Classroom 2000 will go "live" during the Winter Quarter of
1996 to support a graduate introductory course in HCI. We hope to
overcome many of the problems cited in our initial evaluation by
providing electronic notepads to a larger percentage of students on a
rotating basis. We will also use the course to provide a longitudinal
study to determine the effectiveness of this technology in the
classroom. We expect new forms of pedagogy to emerge through continual
use of Classroom 2000, but rather than try to predict what those forms
will be, we have chosen to implement a system and observe it in
use.
During the three months of active design, development and use of
Classroom 2000 we have learned several things.

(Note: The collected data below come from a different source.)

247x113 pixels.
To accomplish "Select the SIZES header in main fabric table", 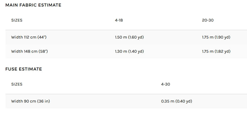I will [17, 20].
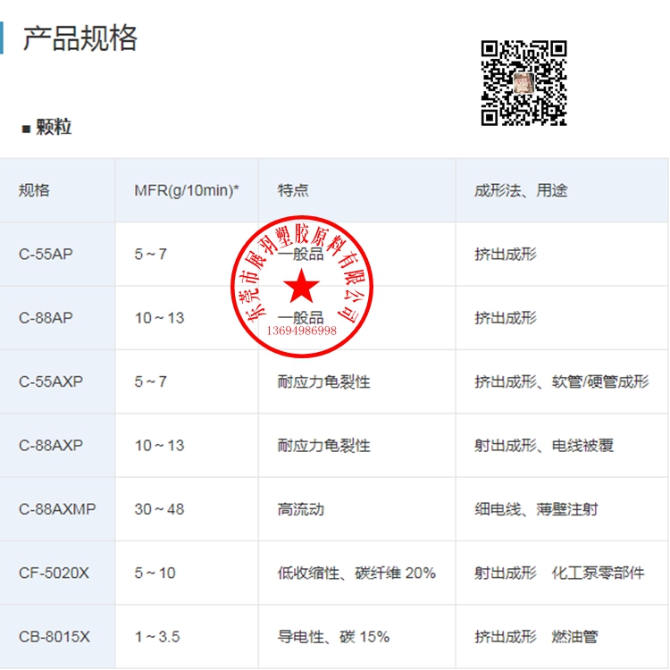Click the 30～48 MFR value
The height and width of the screenshot is (670, 670).
click(159, 509)
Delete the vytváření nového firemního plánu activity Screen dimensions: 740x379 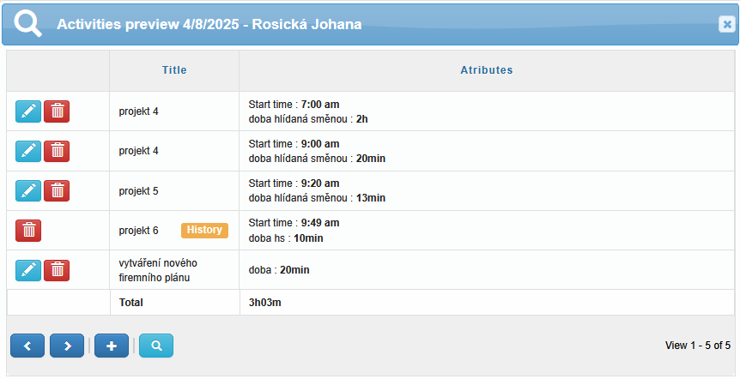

We have found it very
useful to separate the activities into the pre-production, in-class
and post-production phases. We have come to appreciate the need to
make entry into Classroom 2000 easy for both the teacher and the
student so we have put in extra effort to streamline any activity that
is above and beyond what would normally be done in a lecture-based
course. We have seen that the novelty of the electronic classroom soon
wears off, so Classroom 2000 needs to have clear advantages over the
traditional recording mechanisms of paper and memory in order to
maintain student and teacher interest.
In response to the question raised in the title of this paper, the
electronic notebook can enhance the classroom, but only when it is
considered as one part of a larger integrated system uniting
activities both before, during and after the actual in-class
interaction. The electronic notebook offers capabilities to augment
student memory, but many improvements remain before it could replace
paper.
Classroom 2000 has truly been a group development effort, and the
authors would like to acknowledge the contributions of the following
members of the development team: Sue Long, Yusuf Goolamabbas, Dietmar
Aust, Scott Register, Ami Feinstein (who built the audio service
tools), Amy Ayers, and Ron Hutchins. Classroom 2000 is supported by a
seed grant from the GVU Center at Georgia Tech. We would also like to
thank Peter Freeman of the College of Computing and Janet Kolodner,
Mark Guzdial, Cindy Hmelo, Hari Narayanan and Wendy Newstetter of the
EduTech Institute at Georgia Tech for their continued support of our
work. Gregory Abowd would like to thank his Fall 1995 CS 2390 class
for their help in evaluating the early and sometimes buggy
prototypes.
- S. Elrod et al. Liveboard: A large
interactive display supporting group meetings, presentations and
remote collaboration. In CHI'92 proceedings, pp. 599--607, May
1992.
- B. Shneiderman et al. Windows of
opportunity in electronic classrooms. Communications of the
ACM, 38(11):19--24, November 1995.
- K. Weber and A. Poon. Marquee: A tool for
real-time video logging. In CHI'94 proceedings, pp. 58--64,
April 1994.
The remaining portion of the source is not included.